InternetArchiveBot incorrectly replacing archive URL
Closed, ResolvedPublic
Actions

Assigned To

Authored By

	Graham87
	Mar 22 2017, 2:39 AM

Description

The Pandora Archive is a web-archiving service run by the National Library of Australia that contains some URLs that are not on the Wayback Machine. It is used in thousands of articles on Wikipedia:
https://en.wikipedia.org/w/index.php?title=Special:LinkSearch/pandora.nla.gov.au&limit=500&offset=10000&target=http%3A%2F%2Fpandora.nla.gov.au

Internet Archive Bot replaced the Pandora link with a dead link in this diff:
https://en.wikipedia.org/w/index.php?title=Kieran_Modra&diff=771512151&oldid=761483969

I've disabled the bot to stop it from doing something like this in the future.

Event Timeline

Graham87 created this task.Mar 22 2017, 2:39 AM

Restricted Application assigned this task to Cyberpower678. · View Herald TranscriptMar 22 2017, 2:39 AM

Restricted Application added a project: Internet-Archive. · View Herald Transcript

Restricted Application added a subscriber: Aklapper. · View Herald Transcript

Cyberpower678 triaged this task as High priority.Mar 22 2017, 2:48 AM

Cyberpower678 moved this task from Inbox to Archive requests on the InternetArchiveBot board.

This will take some doing. The newest update, force validates archive URLs to make sure they are actually archive URLs. As I continued going around Wikipedia researching ways to improve the reliability of IABot, I see too many cases where the archiveurl parameter is getting misused. The bot recognizes numerous archiving services, I'll work on adding the ones I missed in the first round of development.

On a side note, they get ignored if the bot doesn't see a need to archive URLs to the original.

Cool. Could you also check to see if the bot has accidentally overwritten any other archive pages in this way?
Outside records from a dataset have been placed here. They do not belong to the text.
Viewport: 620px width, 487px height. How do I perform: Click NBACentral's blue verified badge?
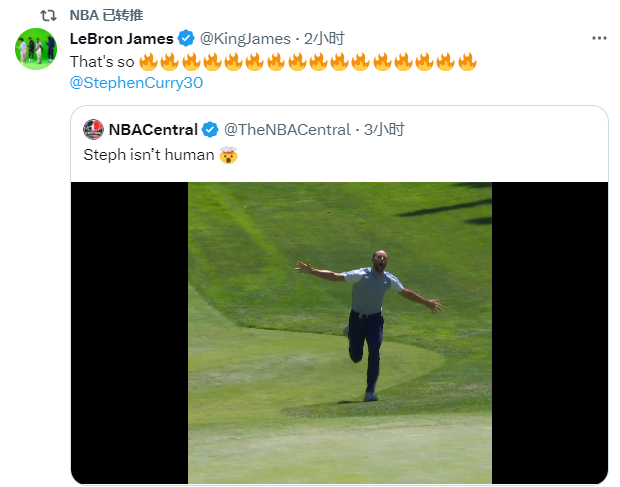point(210,129)
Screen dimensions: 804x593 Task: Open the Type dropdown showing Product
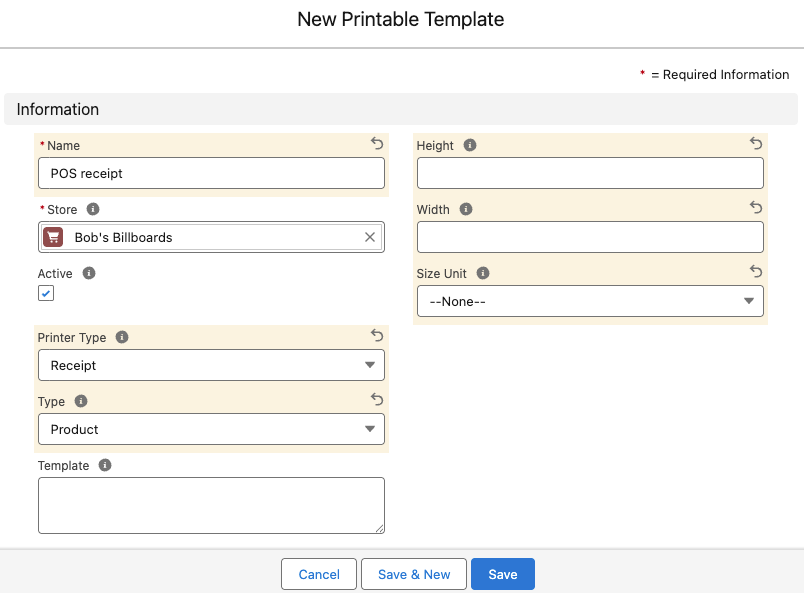211,429
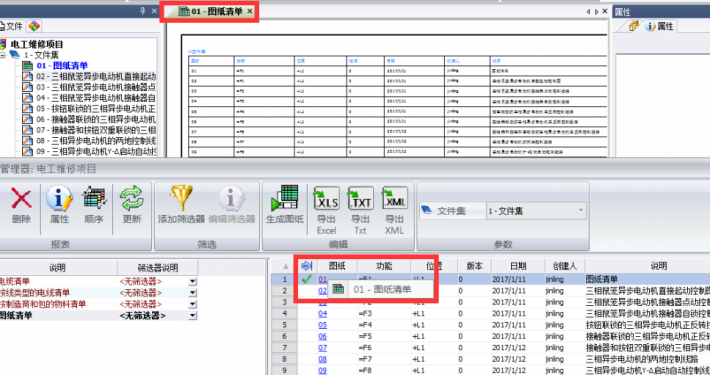Export report via 导出 Txt icon
The image size is (710, 375).
coord(360,198)
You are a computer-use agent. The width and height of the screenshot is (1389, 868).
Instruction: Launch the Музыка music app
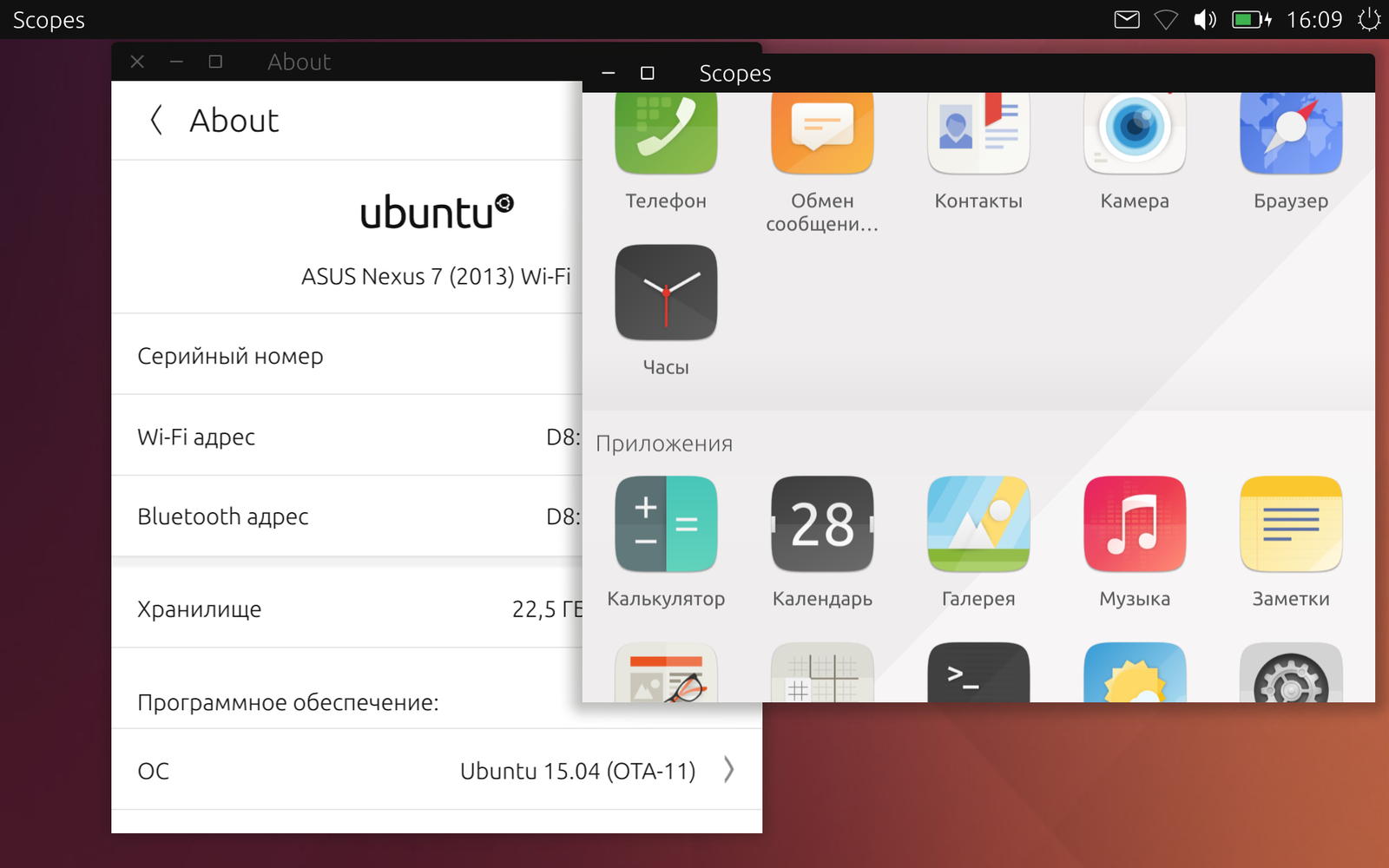pyautogui.click(x=1135, y=523)
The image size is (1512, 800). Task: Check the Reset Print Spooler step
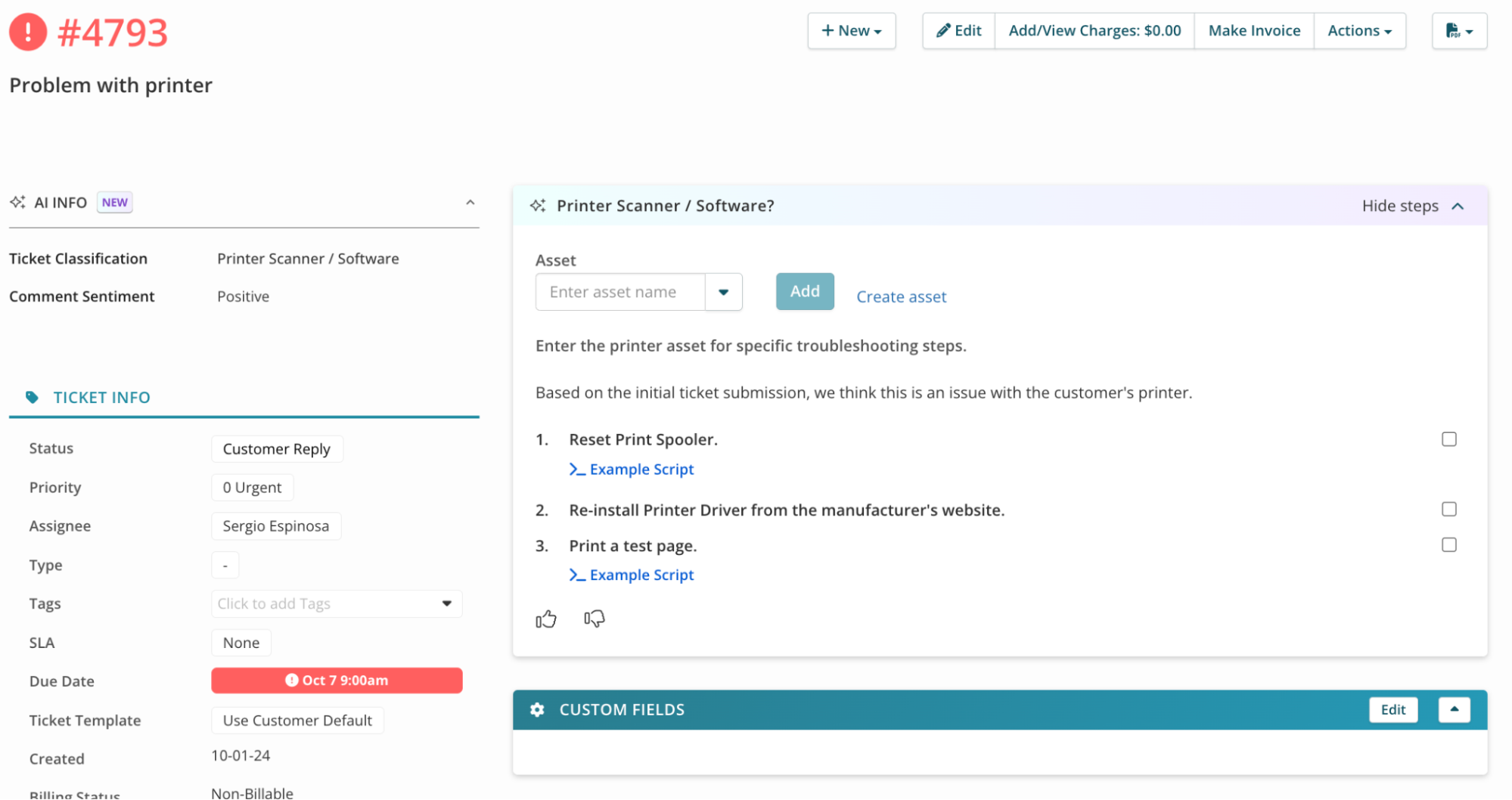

I've checked other pages about Australian Paralympians, where I've used the Pandora Archive often, but can't find any more examples.

Internet Archive Bot replaced the Pandora link with a dead link in this diff:
https://en.wikipedia.org/w/index.php?title=Kieran_Modra&diff=771512151&oldid=761483969

Not exactly a dead link.

Original link: http://www.ausport.gov.au/olym96/paracycl.html
Before (Pandora): http://pandora.nla.gov.au/nph-arch/2000/Z2000-Jan-20/http://www.ausport.gov.au/olym96/paracycl.html (archivedate=20 January 2000)
After: https://web.archive.org/web/20060128204513/http://www.ausport.gov.au/olym96/paracycl.html (archivedate=28 January 2006)

Both of these links "work" and contain an archived copy of what was visible at URL http://www.ausport.gov.au/olym96/paracycl.html at some point in time.

The problem is that at some point between 2000 and 2006, the original page ceased to exist and started to respond with a "Page Not Found" page. Archive.org did crawl this url in 2006 and it did archive it, however it archived a copy of the "Page Not Found" page.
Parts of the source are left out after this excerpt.